## Problem statement
Working through the records below, count the lines that include "accomplish". The reply is that number alone.

━━━ Available data

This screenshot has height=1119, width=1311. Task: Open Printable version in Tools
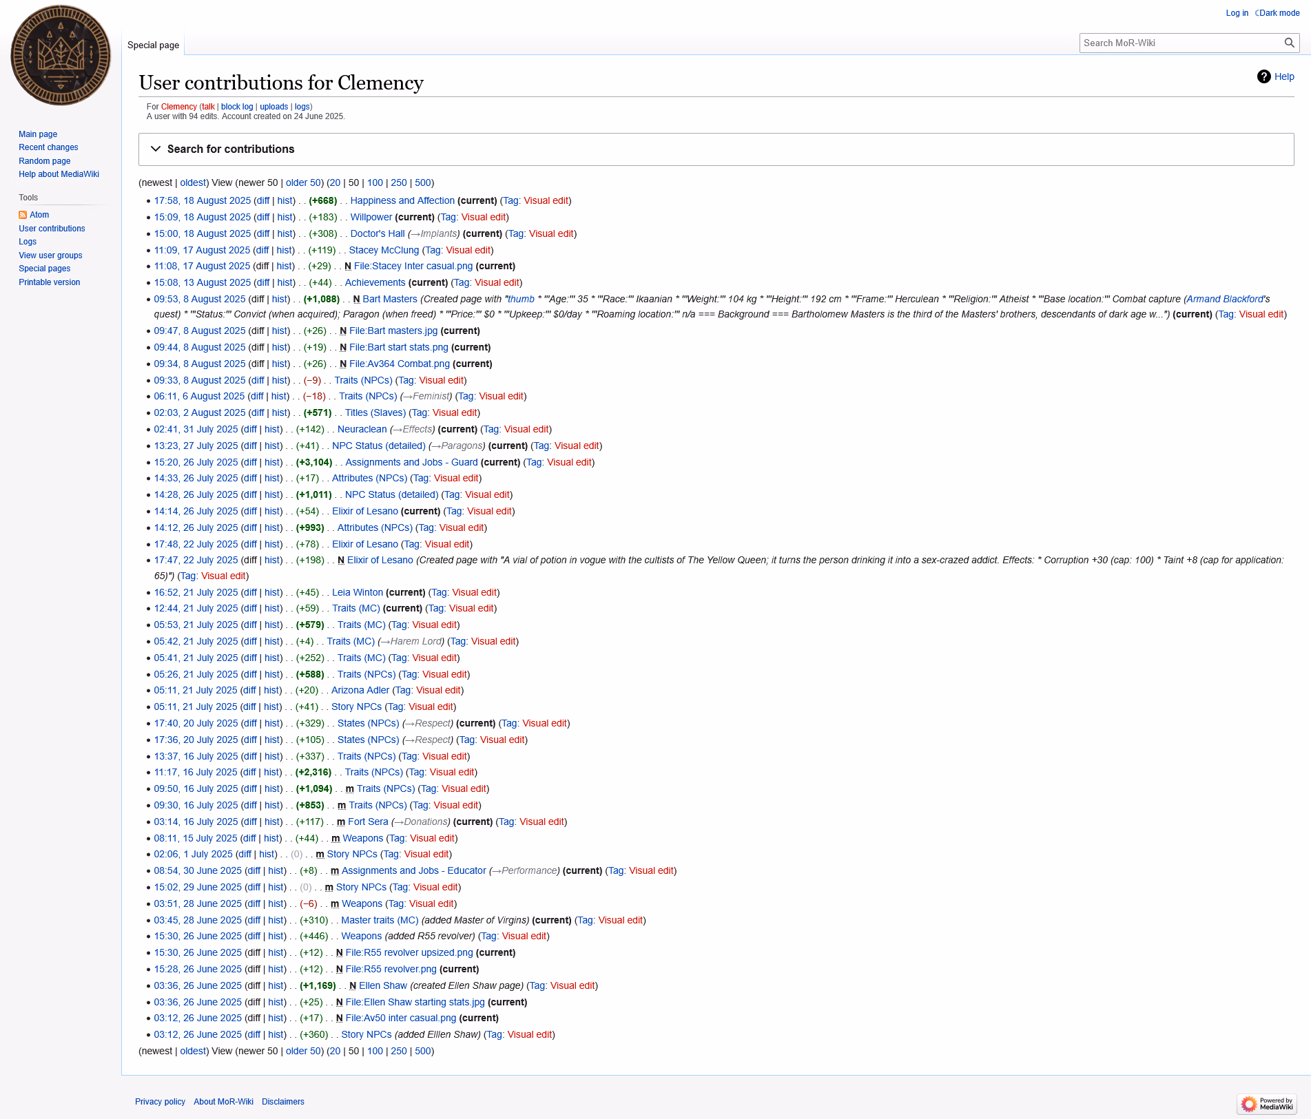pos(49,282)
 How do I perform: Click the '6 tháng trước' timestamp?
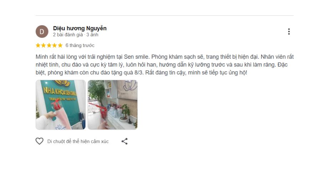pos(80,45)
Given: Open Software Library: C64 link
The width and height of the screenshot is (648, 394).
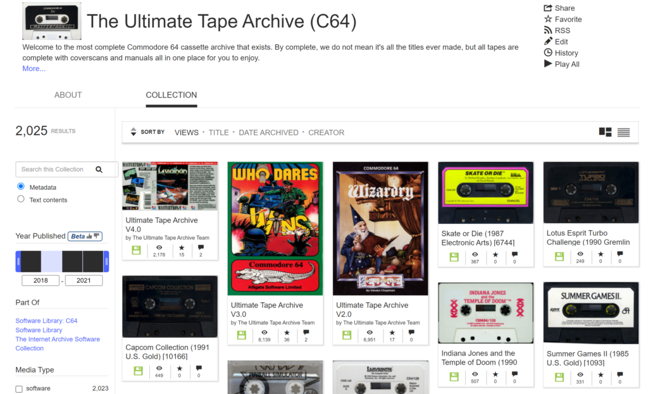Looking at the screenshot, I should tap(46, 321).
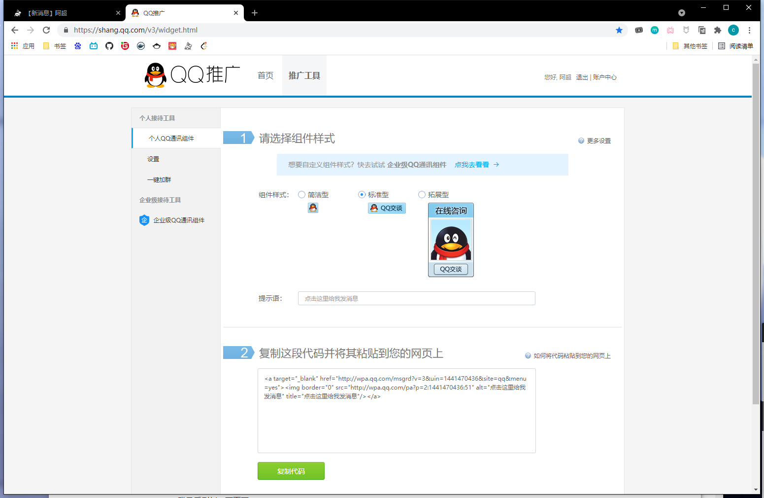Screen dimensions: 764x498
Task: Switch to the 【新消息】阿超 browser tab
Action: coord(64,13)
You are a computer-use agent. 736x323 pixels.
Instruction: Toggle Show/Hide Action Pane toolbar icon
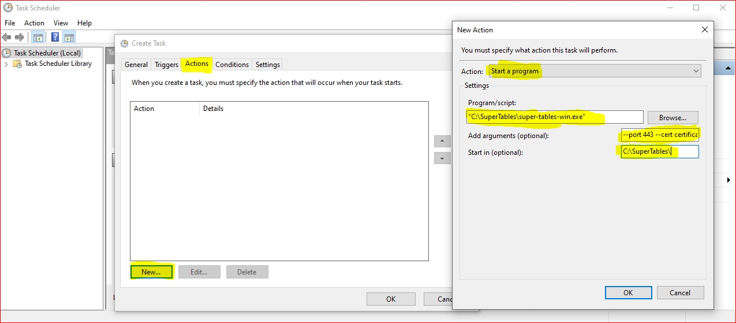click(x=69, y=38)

━━━━━━
━━━ Available data

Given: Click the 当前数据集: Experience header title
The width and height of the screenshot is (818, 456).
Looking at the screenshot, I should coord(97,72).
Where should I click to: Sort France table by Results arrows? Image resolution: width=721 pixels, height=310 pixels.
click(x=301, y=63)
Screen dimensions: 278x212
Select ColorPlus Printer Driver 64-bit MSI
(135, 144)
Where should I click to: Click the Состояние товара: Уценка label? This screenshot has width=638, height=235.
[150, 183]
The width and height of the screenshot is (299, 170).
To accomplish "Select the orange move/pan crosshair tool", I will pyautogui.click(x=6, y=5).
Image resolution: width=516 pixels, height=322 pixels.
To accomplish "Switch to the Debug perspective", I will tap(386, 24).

━━━━━━

## Task solution
2